(Entries taken from a collection)

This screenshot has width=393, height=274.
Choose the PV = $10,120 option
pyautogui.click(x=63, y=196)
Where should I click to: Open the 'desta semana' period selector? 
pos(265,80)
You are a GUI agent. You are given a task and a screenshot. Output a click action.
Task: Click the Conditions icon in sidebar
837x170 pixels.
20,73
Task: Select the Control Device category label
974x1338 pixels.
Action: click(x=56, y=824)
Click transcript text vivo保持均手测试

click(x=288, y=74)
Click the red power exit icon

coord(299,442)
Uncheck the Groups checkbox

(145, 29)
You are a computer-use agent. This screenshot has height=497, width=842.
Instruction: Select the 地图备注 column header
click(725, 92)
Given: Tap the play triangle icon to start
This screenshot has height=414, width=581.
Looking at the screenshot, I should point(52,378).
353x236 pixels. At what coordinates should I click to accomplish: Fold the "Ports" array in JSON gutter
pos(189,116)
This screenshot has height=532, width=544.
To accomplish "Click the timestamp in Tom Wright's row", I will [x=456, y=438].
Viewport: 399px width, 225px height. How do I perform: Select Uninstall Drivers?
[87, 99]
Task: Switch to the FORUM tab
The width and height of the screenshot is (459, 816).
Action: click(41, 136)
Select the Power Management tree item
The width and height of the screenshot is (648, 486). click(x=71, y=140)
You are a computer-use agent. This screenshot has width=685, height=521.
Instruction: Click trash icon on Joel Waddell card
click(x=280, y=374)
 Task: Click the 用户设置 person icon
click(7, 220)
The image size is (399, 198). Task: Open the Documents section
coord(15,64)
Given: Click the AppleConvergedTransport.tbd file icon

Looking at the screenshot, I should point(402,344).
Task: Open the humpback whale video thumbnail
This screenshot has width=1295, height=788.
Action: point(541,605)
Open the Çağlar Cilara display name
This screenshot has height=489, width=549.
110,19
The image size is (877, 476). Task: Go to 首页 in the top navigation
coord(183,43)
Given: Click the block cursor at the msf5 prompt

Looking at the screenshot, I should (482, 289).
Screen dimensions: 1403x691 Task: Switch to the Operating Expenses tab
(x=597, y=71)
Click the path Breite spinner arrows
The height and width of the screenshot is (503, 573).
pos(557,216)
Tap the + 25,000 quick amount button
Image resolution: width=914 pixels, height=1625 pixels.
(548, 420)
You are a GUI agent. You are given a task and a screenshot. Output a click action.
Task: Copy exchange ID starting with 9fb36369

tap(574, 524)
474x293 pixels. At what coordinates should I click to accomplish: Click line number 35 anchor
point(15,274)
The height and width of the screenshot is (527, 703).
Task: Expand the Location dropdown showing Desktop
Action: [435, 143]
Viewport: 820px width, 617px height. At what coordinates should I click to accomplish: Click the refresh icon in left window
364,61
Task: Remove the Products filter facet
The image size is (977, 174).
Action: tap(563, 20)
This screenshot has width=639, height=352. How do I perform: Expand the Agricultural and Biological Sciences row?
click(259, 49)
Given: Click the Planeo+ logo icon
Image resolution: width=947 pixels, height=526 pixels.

_WHAT YOU ARE ASKED TO DO_
Transcribe all the entries exactly, as they stand.

_WRITTEN RESPONSE_
This screenshot has width=393, height=274.
Choose the PV = $10,120 option
pyautogui.click(x=63, y=196)
Where should I click to: Open the 'desta semana' period selector? 
pos(265,80)
You are a GUI agent. You are given a task and a screenshot. Output a click action.
Task: Click the Conditions icon in sidebar
837x170 pixels.
20,73
Task: Select the Control Device category label
974x1338 pixels.
Action: click(x=56, y=824)
Click transcript text vivo保持均手测试

click(x=288, y=74)
Click the red power exit icon

coord(299,442)
Uncheck the Groups checkbox

(145, 29)
You are a computer-use agent. This screenshot has height=497, width=842.
Instruction: Select the 地图备注 column header
click(725, 92)
Given: Tap the play triangle icon to start
This screenshot has height=414, width=581.
Looking at the screenshot, I should point(52,378).
353x236 pixels. At what coordinates should I click to accomplish: Fold the "Ports" array in JSON gutter
pos(189,116)
This screenshot has height=532, width=544.
To accomplish "Click the timestamp in Tom Wright's row", I will [x=456, y=438].
Viewport: 399px width, 225px height. How do I perform: Select Uninstall Drivers?
[87, 99]
Task: Switch to the FORUM tab
The width and height of the screenshot is (459, 816).
Action: click(41, 136)
Select the Power Management tree item
The width and height of the screenshot is (648, 486). click(x=71, y=140)
You are a computer-use agent. This screenshot has width=685, height=521.
Instruction: Click trash icon on Joel Waddell card
click(x=280, y=374)
 Task: Click the 用户设置 person icon
click(7, 220)
The image size is (399, 198). Task: Open the Documents section
coord(15,64)
Given: Click the AppleConvergedTransport.tbd file icon

Looking at the screenshot, I should point(402,344).
Task: Open the humpback whale video thumbnail
This screenshot has width=1295, height=788.
Action: point(541,605)
Open the Çağlar Cilara display name
This screenshot has height=489, width=549.
110,19
The image size is (877, 476). Task: Go to 首页 in the top navigation
coord(183,43)
Given: Click the block cursor at the msf5 prompt

Looking at the screenshot, I should (482, 289).
Screen dimensions: 1403x691 Task: Switch to the Operating Expenses tab
(x=597, y=71)
Click the path Breite spinner arrows
The height and width of the screenshot is (503, 573).
pos(557,216)
Tap the + 25,000 quick amount button
Image resolution: width=914 pixels, height=1625 pixels.
(548, 420)
You are a GUI agent. You are given a task and a screenshot. Output a click action.
Task: Copy exchange ID starting with 9fb36369

tap(574, 524)
474x293 pixels. At what coordinates should I click to accomplish: Click line number 35 anchor
point(15,274)
The height and width of the screenshot is (527, 703).
Task: Expand the Location dropdown showing Desktop
Action: [435, 143]
Viewport: 820px width, 617px height. At what coordinates should I click to accomplish: Click the refresh icon in left window
364,61
Task: Remove the Products filter facet
The image size is (977, 174).
Action: tap(563, 20)
This screenshot has width=639, height=352. How do I perform: Expand the Agricultural and Biological Sciences row?
click(259, 49)
Given: Click the Planeo+ logo icon
Image resolution: width=947 pixels, height=526 pixels.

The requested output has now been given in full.